Press Releases
AP Italian Update
06/12/08
The following was sent in an email to teachers of AP Italian Language and Culture on June 12, 2008.
Subject: AP Italian Update
On May 21, the Italian Ambassador to the United States, Giovanni Castellaneta, met in New York with College Board President Gaston Caperton to discuss possible solutions to the challenges faced by the Advanced Placement Program® (AP®) course and exam in Italian Language and Culture. The meeting concluded with a call for the creation of a task force dedicated to raising the funds needed to sustain the AP course and exam in Italian beyond the 2008-09 academic year. This fundraising effort is recognized by Gaston Caperton as an important undertaking, one that the College Board hopes will be successful so that AP Italian can continue for decades and generations to come. The College Board greatly values the AP Italian program, as demonstrated through the significant financial investments the not-for-profit organization has already made in the program during the past five years, and believes that providing an AP program in Italian is one of the most important means of expanding studies of Italian language and culture.
As context: In April, the College Board announced it had exceeded the financial resources originally committed to develop and operate the AP Italian Language and Culture program. As a result, AP Italian will have to be discontinued after 2008-09 unless external funding can be secured to supplement the original investment. Following the April 2008 announcement, representatives of the College Board have had meetings and conversations with several highly regarded and committed proponents of Italian language education. Such meetings illustrate the ongoing effort by several educational and philanthropic organizations, the Italian government, as well as the College Board itself, to preserve and reinforce the AP Italian Language and Culture program.

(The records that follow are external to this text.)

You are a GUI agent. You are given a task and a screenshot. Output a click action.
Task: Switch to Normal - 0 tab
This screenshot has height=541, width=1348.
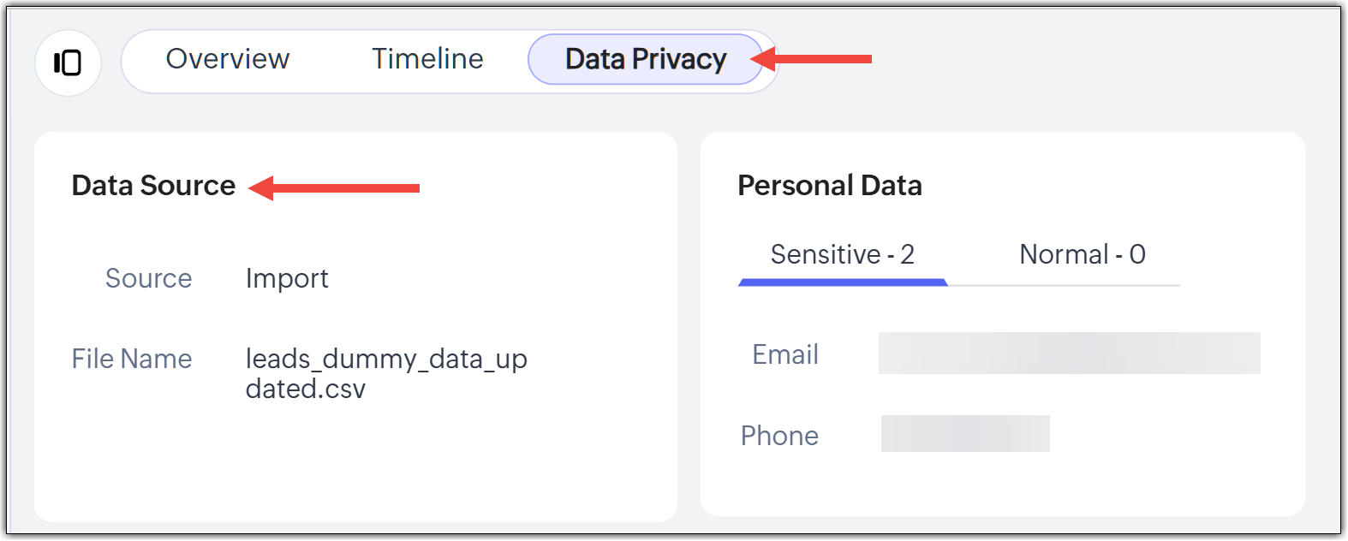[x=1082, y=254]
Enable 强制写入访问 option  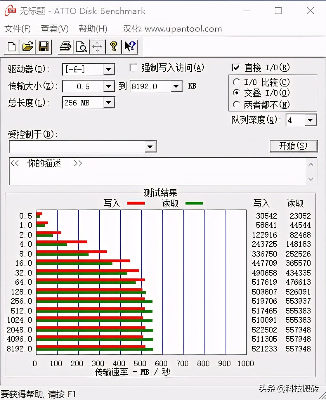(133, 67)
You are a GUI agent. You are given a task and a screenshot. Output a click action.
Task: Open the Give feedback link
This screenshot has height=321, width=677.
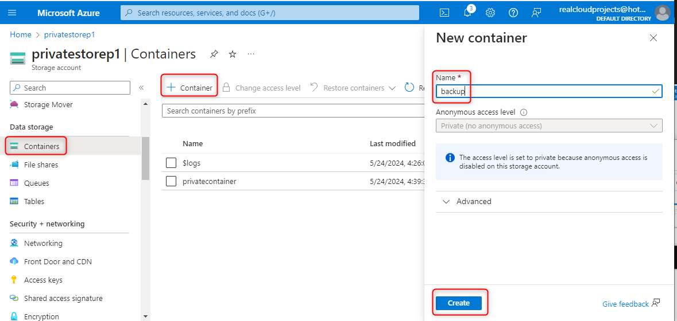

Among the individuals and bodies that have expressed a serious commitment to the program are Matilda Raffa Cuomo, former First Lady of New York State and chair of the Committee to Establish the AP Program in Italian; Margaret I. Cuomo, M.D., a member of the Committee to Establish the AP Program in Italian and chair of Lago del Bosco, the Italian Language Village; the Columbus Citizens Foundation of New York; the National Italian American Foundation (NIAF) of Washington, D.C.; the Order Sons of Italy in America (OSIA) of Washington, D.C.; UNICO of Fairfield, New Jersey; and the American Association of Teachers of Italian (AATI). These entities have supported Italian language education for many years and advocated for the establishment of the AP Italian Language and Culture program. In fact, the initial development of AP Italian was supported by grants from the Italian government and Italian-American organizations.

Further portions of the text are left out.